There is little data on the long-term effects of hypertension in childhood-onset SLE patients. A previous study showed that almost all SLE patients with cardiovascular disease events presented with hypertension in the 2 years prior to the event [4]. There are a few reports on the association between hypertension and cardiovascular disease in pediatric SLE patients. Campbell JF et al. reported that independent of kidney involvement, there was an increased proportion of pediatric SLE patients with attenuated nocturnal dipping and nocturnal hypertension [17]. The patients who were classified as non-dippers were considered at higher risk of cardiovascular disease [25]. In our study, the SLE patients with hypertension showed higher Ped-SDI at the last visit. The SDI scores reflect irreversible damage regardless of cause. The definition of damage is an irreversible change in an organ or system that has occurred since the onset of SLE and is present for at least 6 months. There is a report that SDI values predict mortality in patients with SLE [22]. In our patients, further research on the development of cardiovascular disease and organ damage over a longterm period is necessary.

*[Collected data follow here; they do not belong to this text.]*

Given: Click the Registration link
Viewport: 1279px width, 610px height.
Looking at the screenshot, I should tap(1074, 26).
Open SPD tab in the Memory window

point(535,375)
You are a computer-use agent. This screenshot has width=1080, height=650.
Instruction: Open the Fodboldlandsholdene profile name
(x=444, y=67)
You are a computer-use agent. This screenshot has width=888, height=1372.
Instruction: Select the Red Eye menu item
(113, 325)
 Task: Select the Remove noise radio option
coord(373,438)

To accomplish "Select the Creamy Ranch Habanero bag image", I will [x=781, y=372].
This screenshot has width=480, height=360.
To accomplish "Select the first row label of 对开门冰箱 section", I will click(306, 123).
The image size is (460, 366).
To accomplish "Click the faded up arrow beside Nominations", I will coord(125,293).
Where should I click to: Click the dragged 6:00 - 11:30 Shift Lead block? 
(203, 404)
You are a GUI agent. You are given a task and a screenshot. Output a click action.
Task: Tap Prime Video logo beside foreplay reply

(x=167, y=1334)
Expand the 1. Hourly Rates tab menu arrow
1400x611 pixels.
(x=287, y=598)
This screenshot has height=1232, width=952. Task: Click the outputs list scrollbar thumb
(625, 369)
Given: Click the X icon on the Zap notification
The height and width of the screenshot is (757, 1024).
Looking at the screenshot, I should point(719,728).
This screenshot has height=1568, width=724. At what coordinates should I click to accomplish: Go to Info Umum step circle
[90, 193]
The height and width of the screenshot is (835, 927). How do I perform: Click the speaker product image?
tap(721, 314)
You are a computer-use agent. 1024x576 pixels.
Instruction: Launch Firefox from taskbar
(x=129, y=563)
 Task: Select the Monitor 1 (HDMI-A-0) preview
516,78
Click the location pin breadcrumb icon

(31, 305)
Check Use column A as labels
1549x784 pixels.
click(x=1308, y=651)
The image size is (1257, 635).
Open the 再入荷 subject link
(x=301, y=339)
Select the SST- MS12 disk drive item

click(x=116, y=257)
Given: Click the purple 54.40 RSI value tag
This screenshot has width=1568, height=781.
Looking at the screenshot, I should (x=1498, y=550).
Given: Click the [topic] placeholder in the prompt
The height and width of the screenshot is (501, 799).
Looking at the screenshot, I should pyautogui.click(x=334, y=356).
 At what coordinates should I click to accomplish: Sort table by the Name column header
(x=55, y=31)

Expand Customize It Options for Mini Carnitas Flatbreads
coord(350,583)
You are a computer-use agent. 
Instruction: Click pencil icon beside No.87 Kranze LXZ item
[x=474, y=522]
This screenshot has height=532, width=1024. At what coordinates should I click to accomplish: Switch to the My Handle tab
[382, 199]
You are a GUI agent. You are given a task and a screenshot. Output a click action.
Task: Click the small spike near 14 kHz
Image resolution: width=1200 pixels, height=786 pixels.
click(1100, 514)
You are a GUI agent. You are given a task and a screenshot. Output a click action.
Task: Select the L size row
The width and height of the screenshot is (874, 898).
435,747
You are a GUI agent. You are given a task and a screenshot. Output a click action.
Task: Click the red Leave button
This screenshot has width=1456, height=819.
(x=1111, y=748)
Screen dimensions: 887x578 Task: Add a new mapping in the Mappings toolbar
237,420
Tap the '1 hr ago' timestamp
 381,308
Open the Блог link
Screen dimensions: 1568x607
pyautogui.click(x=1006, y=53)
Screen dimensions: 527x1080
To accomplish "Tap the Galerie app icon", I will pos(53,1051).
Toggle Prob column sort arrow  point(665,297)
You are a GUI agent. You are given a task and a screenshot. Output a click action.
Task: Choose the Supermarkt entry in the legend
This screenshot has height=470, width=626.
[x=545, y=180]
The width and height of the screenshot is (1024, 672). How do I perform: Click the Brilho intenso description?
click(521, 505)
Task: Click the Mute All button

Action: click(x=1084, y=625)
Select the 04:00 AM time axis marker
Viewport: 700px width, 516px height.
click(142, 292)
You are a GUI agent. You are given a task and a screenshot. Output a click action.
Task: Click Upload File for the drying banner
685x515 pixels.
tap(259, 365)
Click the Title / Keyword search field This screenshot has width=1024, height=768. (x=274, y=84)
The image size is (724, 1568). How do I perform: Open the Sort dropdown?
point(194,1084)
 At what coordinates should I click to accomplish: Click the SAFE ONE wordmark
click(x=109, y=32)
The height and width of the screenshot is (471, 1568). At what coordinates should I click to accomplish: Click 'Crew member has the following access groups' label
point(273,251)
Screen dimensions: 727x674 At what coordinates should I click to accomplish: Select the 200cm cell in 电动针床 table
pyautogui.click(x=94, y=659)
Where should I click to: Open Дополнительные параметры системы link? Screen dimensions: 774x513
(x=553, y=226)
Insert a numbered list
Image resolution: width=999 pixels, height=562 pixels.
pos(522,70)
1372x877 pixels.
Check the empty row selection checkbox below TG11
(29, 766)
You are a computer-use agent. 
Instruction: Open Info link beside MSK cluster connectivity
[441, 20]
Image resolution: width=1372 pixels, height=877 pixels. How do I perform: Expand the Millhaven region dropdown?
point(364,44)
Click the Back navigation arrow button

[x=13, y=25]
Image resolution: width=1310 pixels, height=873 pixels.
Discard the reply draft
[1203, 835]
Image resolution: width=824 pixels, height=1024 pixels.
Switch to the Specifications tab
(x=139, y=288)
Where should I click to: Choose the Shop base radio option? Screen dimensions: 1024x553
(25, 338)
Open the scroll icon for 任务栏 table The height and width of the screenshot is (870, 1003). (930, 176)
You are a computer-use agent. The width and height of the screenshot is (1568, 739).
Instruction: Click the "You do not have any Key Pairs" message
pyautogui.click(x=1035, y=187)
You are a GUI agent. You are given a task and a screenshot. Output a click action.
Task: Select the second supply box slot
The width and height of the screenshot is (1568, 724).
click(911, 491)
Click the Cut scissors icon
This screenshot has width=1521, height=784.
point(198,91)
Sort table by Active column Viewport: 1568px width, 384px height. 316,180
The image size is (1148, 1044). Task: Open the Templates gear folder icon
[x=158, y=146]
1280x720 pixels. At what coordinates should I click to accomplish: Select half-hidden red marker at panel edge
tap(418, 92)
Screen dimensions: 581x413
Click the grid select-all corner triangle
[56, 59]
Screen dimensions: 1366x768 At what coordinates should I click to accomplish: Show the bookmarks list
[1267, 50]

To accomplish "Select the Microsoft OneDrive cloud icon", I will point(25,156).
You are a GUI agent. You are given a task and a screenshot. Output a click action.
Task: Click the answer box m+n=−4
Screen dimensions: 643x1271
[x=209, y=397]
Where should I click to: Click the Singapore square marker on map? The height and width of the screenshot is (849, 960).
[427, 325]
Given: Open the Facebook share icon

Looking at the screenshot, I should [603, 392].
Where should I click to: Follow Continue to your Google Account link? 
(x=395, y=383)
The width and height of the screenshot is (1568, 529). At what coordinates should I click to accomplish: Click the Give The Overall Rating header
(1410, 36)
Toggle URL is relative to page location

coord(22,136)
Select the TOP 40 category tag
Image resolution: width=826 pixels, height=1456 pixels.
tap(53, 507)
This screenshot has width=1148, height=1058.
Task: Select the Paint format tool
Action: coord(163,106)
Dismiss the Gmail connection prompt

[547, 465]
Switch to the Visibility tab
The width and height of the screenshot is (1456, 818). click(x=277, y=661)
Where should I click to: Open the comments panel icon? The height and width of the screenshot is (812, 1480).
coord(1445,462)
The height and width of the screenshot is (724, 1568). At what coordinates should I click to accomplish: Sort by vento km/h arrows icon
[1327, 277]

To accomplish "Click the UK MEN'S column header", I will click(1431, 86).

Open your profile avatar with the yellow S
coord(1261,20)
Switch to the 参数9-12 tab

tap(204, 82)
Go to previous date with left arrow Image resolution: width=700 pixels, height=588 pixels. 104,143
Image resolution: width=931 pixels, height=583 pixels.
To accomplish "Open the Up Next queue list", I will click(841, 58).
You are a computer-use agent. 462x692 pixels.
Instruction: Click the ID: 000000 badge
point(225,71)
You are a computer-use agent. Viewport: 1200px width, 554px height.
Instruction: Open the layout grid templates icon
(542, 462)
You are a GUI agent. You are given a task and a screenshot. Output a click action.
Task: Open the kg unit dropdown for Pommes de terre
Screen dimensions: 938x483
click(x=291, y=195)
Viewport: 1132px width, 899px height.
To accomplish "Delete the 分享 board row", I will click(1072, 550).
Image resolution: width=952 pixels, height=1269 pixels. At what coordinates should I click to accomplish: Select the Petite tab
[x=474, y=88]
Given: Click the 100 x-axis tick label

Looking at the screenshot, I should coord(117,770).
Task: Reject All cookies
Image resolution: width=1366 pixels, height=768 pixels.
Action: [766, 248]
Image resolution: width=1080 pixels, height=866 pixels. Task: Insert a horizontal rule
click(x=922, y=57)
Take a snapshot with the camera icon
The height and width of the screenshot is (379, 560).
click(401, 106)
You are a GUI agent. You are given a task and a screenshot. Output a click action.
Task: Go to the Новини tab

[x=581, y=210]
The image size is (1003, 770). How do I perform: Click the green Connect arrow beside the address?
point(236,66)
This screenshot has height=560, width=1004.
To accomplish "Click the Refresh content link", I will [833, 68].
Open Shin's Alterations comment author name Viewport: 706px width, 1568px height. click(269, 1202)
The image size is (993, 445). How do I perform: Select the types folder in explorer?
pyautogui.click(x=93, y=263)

There are a few limitations in this study. First, this study was a retrospective, single center design. Second, it is possible that masked hypertension could not be detected because ambulatory blood pressure monitoring was not performed in all patients. Recently, 24-h ambulatory blood pressure monitoring has emerged as a useful tool for determining blood pressure to rule out the white coat effect and masked hypertension [25]. Additionally, the assessment of circadian blood pressure pattern could be useful which has been shown to be associated with cardiovascular risk [26]. Especially, there is a report that nocturnal hypertension was detected in 60% of SLE patients although 20% met daytime criteria for a diagnosis of hypertension in the pediatric SLE cohort [17]. There is a possibility that the prevalence of hypertension could increase if we used 24-h ambulatory blood pressure monitoring.
In conclusion, hypertension in childhood-onset SLE is associated with BMI and renal function at SLE diagnosis. Also, hypertension could affect long-term damage accumulation in childhood-onset SLE patients.
Notes
Funding
The authors received no financial support for this research.
Conflict of interest
No potential conflict of interest relevant to this article was reported.